◆ **Task prompt**: From top to bottom, return the records that follow exactly.

- Opening Delimiter -

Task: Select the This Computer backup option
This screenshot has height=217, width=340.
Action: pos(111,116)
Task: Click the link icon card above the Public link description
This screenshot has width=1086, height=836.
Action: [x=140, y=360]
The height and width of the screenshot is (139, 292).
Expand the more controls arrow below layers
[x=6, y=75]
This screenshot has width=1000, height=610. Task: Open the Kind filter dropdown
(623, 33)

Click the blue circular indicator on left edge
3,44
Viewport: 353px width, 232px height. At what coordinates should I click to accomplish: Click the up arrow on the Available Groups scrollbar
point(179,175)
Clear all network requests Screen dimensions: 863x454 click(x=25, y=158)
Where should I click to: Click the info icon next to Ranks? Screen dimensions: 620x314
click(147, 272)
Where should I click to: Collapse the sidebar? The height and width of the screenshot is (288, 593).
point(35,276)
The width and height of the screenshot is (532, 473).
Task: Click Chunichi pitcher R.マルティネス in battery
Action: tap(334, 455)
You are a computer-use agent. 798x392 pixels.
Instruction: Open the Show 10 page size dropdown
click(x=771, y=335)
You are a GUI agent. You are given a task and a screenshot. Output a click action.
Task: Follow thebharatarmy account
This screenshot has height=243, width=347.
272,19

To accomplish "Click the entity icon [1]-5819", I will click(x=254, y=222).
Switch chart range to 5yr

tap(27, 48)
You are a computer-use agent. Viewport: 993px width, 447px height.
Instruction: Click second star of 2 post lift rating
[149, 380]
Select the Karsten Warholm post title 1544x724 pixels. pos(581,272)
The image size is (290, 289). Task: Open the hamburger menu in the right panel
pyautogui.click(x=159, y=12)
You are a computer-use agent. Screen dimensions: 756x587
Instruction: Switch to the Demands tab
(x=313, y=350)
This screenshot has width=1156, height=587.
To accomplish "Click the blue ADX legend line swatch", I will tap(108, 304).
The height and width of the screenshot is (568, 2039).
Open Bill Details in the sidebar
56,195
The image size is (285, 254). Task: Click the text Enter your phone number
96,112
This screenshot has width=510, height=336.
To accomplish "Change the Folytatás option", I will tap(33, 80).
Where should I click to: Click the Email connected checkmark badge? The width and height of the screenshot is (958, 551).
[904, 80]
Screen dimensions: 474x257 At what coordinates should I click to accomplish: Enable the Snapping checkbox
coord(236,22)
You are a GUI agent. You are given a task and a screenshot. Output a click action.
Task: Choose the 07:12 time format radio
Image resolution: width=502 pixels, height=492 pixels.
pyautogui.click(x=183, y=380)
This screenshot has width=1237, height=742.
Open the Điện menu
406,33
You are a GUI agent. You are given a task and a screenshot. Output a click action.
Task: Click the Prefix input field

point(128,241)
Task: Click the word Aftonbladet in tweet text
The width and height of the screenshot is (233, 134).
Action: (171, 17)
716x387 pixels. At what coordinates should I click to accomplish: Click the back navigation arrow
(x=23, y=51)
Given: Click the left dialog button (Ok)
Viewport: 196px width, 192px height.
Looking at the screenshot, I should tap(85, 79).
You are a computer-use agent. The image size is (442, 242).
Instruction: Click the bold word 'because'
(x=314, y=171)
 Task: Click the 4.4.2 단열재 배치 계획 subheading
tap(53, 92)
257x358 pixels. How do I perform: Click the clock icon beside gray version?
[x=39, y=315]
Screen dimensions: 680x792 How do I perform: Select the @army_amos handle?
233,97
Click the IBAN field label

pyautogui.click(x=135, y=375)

- Closing Delimiter -

◆ **Answer to the exercise**:
Task: Select the This Computer backup option
This screenshot has height=217, width=340.
Action: pos(111,116)
Task: Click the link icon card above the Public link description
This screenshot has width=1086, height=836.
Action: [x=140, y=360]
The height and width of the screenshot is (139, 292).
Expand the more controls arrow below layers
[x=6, y=75]
This screenshot has width=1000, height=610. Task: Open the Kind filter dropdown
(623, 33)

Click the blue circular indicator on left edge
3,44
Viewport: 353px width, 232px height. At what coordinates should I click to accomplish: Click the up arrow on the Available Groups scrollbar
point(179,175)
Clear all network requests Screen dimensions: 863x454 click(x=25, y=158)
Where should I click to: Click the info icon next to Ranks? Screen dimensions: 620x314
click(147, 272)
Where should I click to: Collapse the sidebar? The height and width of the screenshot is (288, 593).
point(35,276)
The width and height of the screenshot is (532, 473).
Task: Click Chunichi pitcher R.マルティネス in battery
Action: tap(334, 455)
You are a computer-use agent. 798x392 pixels.
Instruction: Open the Show 10 page size dropdown
click(x=771, y=335)
You are a GUI agent. You are given a task and a screenshot. Output a click action.
Task: Follow thebharatarmy account
This screenshot has height=243, width=347.
272,19

To accomplish "Click the entity icon [1]-5819", I will click(x=254, y=222).
Switch chart range to 5yr

tap(27, 48)
You are a computer-use agent. Viewport: 993px width, 447px height.
Instruction: Click second star of 2 post lift rating
[149, 380]
Select the Karsten Warholm post title 1544x724 pixels. pos(581,272)
The image size is (290, 289). Task: Open the hamburger menu in the right panel
pyautogui.click(x=159, y=12)
You are a computer-use agent. Screen dimensions: 756x587
Instruction: Switch to the Demands tab
(x=313, y=350)
This screenshot has width=1156, height=587.
To accomplish "Click the blue ADX legend line swatch", I will tap(108, 304).
The height and width of the screenshot is (568, 2039).
Open Bill Details in the sidebar
56,195
The image size is (285, 254). Task: Click the text Enter your phone number
96,112
This screenshot has width=510, height=336.
To accomplish "Change the Folytatás option", I will tap(33, 80).
Where should I click to: Click the Email connected checkmark badge? The width and height of the screenshot is (958, 551).
[904, 80]
Screen dimensions: 474x257 At what coordinates should I click to accomplish: Enable the Snapping checkbox
coord(236,22)
You are a GUI agent. You are given a task and a screenshot. Output a click action.
Task: Choose the 07:12 time format radio
Image resolution: width=502 pixels, height=492 pixels.
pyautogui.click(x=183, y=380)
This screenshot has width=1237, height=742.
Open the Điện menu
406,33
You are a GUI agent. You are given a task and a screenshot. Output a click action.
Task: Click the Prefix input field

point(128,241)
Task: Click the word Aftonbladet in tweet text
The width and height of the screenshot is (233, 134).
Action: (171, 17)
716x387 pixels. At what coordinates should I click to accomplish: Click the back navigation arrow
(x=23, y=51)
Given: Click the left dialog button (Ok)
Viewport: 196px width, 192px height.
Looking at the screenshot, I should tap(85, 79).
You are a computer-use agent. The image size is (442, 242).
Instruction: Click the bold word 'because'
(x=314, y=171)
 Task: Click the 4.4.2 단열재 배치 계획 subheading
tap(53, 92)
257x358 pixels. How do I perform: Click the clock icon beside gray version?
[x=39, y=315]
Screen dimensions: 680x792 How do I perform: Select the @army_amos handle?
233,97
Click the IBAN field label

pyautogui.click(x=135, y=375)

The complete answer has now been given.